— What you need to do —
Produce an exact transcript of all the records.

══ Given data ══

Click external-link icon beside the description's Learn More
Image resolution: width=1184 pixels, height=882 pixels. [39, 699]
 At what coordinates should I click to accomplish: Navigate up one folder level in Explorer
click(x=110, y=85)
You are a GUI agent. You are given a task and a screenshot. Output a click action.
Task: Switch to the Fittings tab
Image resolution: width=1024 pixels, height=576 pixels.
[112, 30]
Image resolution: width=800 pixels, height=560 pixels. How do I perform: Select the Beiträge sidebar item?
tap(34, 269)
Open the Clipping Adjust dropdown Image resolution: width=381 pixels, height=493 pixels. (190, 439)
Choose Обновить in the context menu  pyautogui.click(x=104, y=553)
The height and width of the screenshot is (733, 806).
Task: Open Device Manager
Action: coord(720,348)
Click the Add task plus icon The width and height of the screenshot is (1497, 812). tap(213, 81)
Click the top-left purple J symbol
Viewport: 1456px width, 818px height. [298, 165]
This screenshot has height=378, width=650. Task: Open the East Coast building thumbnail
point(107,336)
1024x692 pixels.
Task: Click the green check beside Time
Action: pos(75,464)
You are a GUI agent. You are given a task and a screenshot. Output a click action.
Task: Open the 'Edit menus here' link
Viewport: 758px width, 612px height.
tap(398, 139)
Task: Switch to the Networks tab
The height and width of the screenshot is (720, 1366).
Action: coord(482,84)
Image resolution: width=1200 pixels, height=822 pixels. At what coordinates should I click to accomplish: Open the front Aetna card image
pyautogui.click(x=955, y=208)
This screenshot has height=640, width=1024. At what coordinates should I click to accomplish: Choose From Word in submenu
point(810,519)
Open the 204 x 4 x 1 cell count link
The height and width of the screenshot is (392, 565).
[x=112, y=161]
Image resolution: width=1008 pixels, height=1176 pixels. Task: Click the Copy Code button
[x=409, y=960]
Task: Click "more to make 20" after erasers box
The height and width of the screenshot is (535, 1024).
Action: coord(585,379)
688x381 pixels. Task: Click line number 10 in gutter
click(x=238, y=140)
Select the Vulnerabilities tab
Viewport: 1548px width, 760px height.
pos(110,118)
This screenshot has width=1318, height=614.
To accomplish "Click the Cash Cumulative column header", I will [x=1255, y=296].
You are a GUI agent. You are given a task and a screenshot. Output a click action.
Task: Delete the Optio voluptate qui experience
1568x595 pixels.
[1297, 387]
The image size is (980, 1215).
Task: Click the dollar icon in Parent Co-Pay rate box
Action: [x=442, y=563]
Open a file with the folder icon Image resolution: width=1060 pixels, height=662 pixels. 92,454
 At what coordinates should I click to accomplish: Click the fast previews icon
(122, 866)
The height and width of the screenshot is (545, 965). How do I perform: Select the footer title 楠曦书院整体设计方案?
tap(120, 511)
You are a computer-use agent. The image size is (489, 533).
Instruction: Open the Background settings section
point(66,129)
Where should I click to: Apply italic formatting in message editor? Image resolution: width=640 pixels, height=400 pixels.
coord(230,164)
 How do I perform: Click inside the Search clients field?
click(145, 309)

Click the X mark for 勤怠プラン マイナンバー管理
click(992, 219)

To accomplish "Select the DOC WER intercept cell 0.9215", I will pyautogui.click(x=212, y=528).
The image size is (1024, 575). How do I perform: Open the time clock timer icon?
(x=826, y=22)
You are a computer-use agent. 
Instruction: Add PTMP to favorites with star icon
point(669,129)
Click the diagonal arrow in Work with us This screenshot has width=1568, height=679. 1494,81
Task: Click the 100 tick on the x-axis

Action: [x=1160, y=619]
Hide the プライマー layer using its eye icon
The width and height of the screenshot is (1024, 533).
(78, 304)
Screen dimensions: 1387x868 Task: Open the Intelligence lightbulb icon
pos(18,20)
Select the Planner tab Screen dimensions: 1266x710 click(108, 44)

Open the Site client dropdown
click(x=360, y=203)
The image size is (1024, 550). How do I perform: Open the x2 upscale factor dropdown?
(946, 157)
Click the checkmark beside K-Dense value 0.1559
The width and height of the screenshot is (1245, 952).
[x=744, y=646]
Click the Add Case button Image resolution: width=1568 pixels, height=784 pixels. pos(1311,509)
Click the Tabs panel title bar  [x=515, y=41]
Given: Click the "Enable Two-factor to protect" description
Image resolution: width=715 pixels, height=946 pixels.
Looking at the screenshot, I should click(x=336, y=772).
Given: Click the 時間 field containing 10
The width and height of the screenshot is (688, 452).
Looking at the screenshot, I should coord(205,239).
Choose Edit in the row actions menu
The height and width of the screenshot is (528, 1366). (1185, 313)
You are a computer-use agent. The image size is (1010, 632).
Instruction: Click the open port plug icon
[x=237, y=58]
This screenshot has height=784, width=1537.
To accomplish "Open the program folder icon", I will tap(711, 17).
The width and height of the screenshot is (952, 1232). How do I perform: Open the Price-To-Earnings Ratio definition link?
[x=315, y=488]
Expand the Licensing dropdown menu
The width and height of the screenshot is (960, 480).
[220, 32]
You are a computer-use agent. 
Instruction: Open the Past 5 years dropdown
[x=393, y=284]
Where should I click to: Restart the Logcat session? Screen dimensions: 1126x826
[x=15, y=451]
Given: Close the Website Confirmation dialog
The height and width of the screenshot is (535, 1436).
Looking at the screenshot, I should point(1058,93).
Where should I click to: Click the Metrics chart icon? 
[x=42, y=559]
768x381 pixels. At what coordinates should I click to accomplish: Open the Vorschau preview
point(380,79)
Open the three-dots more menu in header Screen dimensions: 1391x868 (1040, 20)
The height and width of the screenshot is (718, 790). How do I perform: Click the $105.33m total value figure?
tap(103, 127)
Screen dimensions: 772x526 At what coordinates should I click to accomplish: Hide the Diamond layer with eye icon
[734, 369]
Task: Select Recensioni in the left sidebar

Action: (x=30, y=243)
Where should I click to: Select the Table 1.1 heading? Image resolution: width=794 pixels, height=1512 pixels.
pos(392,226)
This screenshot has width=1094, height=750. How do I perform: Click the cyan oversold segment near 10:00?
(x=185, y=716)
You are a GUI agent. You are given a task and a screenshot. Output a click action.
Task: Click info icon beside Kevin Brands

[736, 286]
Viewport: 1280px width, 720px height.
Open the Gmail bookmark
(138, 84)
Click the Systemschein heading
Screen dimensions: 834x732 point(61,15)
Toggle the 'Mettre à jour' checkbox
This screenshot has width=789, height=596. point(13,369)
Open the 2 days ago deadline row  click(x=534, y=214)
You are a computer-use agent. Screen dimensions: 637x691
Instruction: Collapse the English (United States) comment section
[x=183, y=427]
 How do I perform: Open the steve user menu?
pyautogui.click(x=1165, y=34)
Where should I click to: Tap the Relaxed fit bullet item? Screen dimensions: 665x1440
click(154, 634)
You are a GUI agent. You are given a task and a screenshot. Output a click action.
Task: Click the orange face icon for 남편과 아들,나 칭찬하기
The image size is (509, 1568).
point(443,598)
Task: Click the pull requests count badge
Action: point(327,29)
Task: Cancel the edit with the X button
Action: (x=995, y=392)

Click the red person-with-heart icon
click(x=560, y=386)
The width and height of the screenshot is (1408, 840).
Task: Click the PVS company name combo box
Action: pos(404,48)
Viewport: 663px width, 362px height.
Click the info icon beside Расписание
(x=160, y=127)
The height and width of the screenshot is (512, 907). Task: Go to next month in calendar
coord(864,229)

═══

— Result for this exercise —
Click external-link icon beside the description's Learn More
Image resolution: width=1184 pixels, height=882 pixels. [39, 699]
 At what coordinates should I click to accomplish: Navigate up one folder level in Explorer
click(x=110, y=85)
You are a GUI agent. You are given a task and a screenshot. Output a click action.
Task: Switch to the Fittings tab
Image resolution: width=1024 pixels, height=576 pixels.
[112, 30]
Image resolution: width=800 pixels, height=560 pixels. How do I perform: Select the Beiträge sidebar item?
tap(34, 269)
Open the Clipping Adjust dropdown Image resolution: width=381 pixels, height=493 pixels. (190, 439)
Choose Обновить in the context menu  pyautogui.click(x=104, y=553)
The height and width of the screenshot is (733, 806).
Task: Open Device Manager
Action: coord(720,348)
Click the Add task plus icon The width and height of the screenshot is (1497, 812). tap(213, 81)
Click the top-left purple J symbol
Viewport: 1456px width, 818px height. [298, 165]
This screenshot has height=378, width=650. Task: Open the East Coast building thumbnail
point(107,336)
1024x692 pixels.
Task: Click the green check beside Time
Action: pos(75,464)
You are a GUI agent. You are given a task and a screenshot. Output a click action.
Task: Open the 'Edit menus here' link
Viewport: 758px width, 612px height.
tap(398, 139)
Task: Switch to the Networks tab
The height and width of the screenshot is (720, 1366).
Action: coord(482,84)
Image resolution: width=1200 pixels, height=822 pixels. At what coordinates should I click to accomplish: Open the front Aetna card image
pyautogui.click(x=955, y=208)
This screenshot has height=640, width=1024. At what coordinates should I click to accomplish: Choose From Word in submenu
point(810,519)
Open the 204 x 4 x 1 cell count link
The height and width of the screenshot is (392, 565).
[x=112, y=161]
Image resolution: width=1008 pixels, height=1176 pixels. Task: Click the Copy Code button
[x=409, y=960]
Task: Click "more to make 20" after erasers box
The height and width of the screenshot is (535, 1024).
Action: coord(585,379)
688x381 pixels. Task: Click line number 10 in gutter
click(x=238, y=140)
Select the Vulnerabilities tab
Viewport: 1548px width, 760px height.
pos(110,118)
This screenshot has width=1318, height=614.
To accomplish "Click the Cash Cumulative column header", I will [x=1255, y=296].
You are a GUI agent. You are given a task and a screenshot. Output a click action.
Task: Delete the Optio voluptate qui experience
1568x595 pixels.
[1297, 387]
The image size is (980, 1215).
Task: Click the dollar icon in Parent Co-Pay rate box
Action: [x=442, y=563]
Open a file with the folder icon Image resolution: width=1060 pixels, height=662 pixels. 92,454
 At what coordinates should I click to accomplish: Click the fast previews icon
(122, 866)
The height and width of the screenshot is (545, 965). How do I perform: Select the footer title 楠曦书院整体设计方案?
tap(120, 511)
You are a computer-use agent. The image size is (489, 533).
Instruction: Open the Background settings section
point(66,129)
Where should I click to: Apply italic formatting in message editor? Image resolution: width=640 pixels, height=400 pixels.
coord(230,164)
 How do I perform: Click inside the Search clients field?
click(145, 309)

Click the X mark for 勤怠プラン マイナンバー管理
click(992, 219)

To accomplish "Select the DOC WER intercept cell 0.9215", I will pyautogui.click(x=212, y=528).
The image size is (1024, 575). How do I perform: Open the time clock timer icon?
(x=826, y=22)
You are a computer-use agent. 
Instruction: Add PTMP to favorites with star icon
point(669,129)
Click the diagonal arrow in Work with us This screenshot has width=1568, height=679. 1494,81
Task: Click the 100 tick on the x-axis

Action: [x=1160, y=619]
Hide the プライマー layer using its eye icon
The width and height of the screenshot is (1024, 533).
(78, 304)
Screen dimensions: 1387x868 Task: Open the Intelligence lightbulb icon
pos(18,20)
Select the Planner tab Screen dimensions: 1266x710 click(108, 44)

Open the Site client dropdown
click(x=360, y=203)
The image size is (1024, 550). How do I perform: Open the x2 upscale factor dropdown?
(946, 157)
Click the checkmark beside K-Dense value 0.1559
The width and height of the screenshot is (1245, 952).
[x=744, y=646]
Click the Add Case button Image resolution: width=1568 pixels, height=784 pixels. pos(1311,509)
Click the Tabs panel title bar  [x=515, y=41]
Given: Click the "Enable Two-factor to protect" description
Image resolution: width=715 pixels, height=946 pixels.
Looking at the screenshot, I should click(x=336, y=772).
Given: Click the 時間 field containing 10
The width and height of the screenshot is (688, 452).
Looking at the screenshot, I should coord(205,239).
Choose Edit in the row actions menu
The height and width of the screenshot is (528, 1366). (1185, 313)
You are a computer-use agent. The image size is (1010, 632).
Instruction: Click the open port plug icon
[x=237, y=58]
This screenshot has height=784, width=1537.
To accomplish "Open the program folder icon", I will tap(711, 17).
The width and height of the screenshot is (952, 1232). How do I perform: Open the Price-To-Earnings Ratio definition link?
[x=315, y=488]
Expand the Licensing dropdown menu
The width and height of the screenshot is (960, 480).
[220, 32]
You are a computer-use agent. 
Instruction: Open the Past 5 years dropdown
[x=393, y=284]
Where should I click to: Restart the Logcat session? Screen dimensions: 1126x826
[x=15, y=451]
Given: Close the Website Confirmation dialog
The height and width of the screenshot is (535, 1436).
Looking at the screenshot, I should point(1058,93).
Where should I click to: Click the Metrics chart icon? 
[x=42, y=559]
768x381 pixels. At what coordinates should I click to accomplish: Open the Vorschau preview
point(380,79)
Open the three-dots more menu in header Screen dimensions: 1391x868 (1040, 20)
The height and width of the screenshot is (718, 790). How do I perform: Click the $105.33m total value figure?
tap(103, 127)
Screen dimensions: 772x526 At what coordinates should I click to accomplish: Hide the Diamond layer with eye icon
[734, 369]
Task: Select Recensioni in the left sidebar

Action: (x=30, y=243)
Where should I click to: Select the Table 1.1 heading? Image resolution: width=794 pixels, height=1512 pixels.
pos(392,226)
This screenshot has width=1094, height=750. How do I perform: Click the cyan oversold segment near 10:00?
(x=185, y=716)
You are a GUI agent. You are given a task and a screenshot. Output a click action.
Task: Click info icon beside Kevin Brands

[736, 286]
Viewport: 1280px width, 720px height.
Open the Gmail bookmark
(138, 84)
Click the Systemschein heading
Screen dimensions: 834x732 point(61,15)
Toggle the 'Mettre à jour' checkbox
This screenshot has width=789, height=596. point(13,369)
Open the 2 days ago deadline row  click(x=534, y=214)
You are a computer-use agent. Screen dimensions: 637x691
Instruction: Collapse the English (United States) comment section
[x=183, y=427]
 How do I perform: Open the steve user menu?
pyautogui.click(x=1165, y=34)
Where should I click to: Tap the Relaxed fit bullet item? Screen dimensions: 665x1440
click(154, 634)
You are a GUI agent. You are given a task and a screenshot. Output a click action.
Task: Click the orange face icon for 남편과 아들,나 칭찬하기
The image size is (509, 1568).
point(443,598)
Task: Click the pull requests count badge
Action: point(327,29)
Task: Cancel the edit with the X button
Action: (x=995, y=392)

Click the red person-with-heart icon
click(x=560, y=386)
The width and height of the screenshot is (1408, 840).
Task: Click the PVS company name combo box
Action: pos(404,48)
Viewport: 663px width, 362px height.
Click the info icon beside Расписание
(x=160, y=127)
The height and width of the screenshot is (512, 907). Task: Go to next month in calendar
coord(864,229)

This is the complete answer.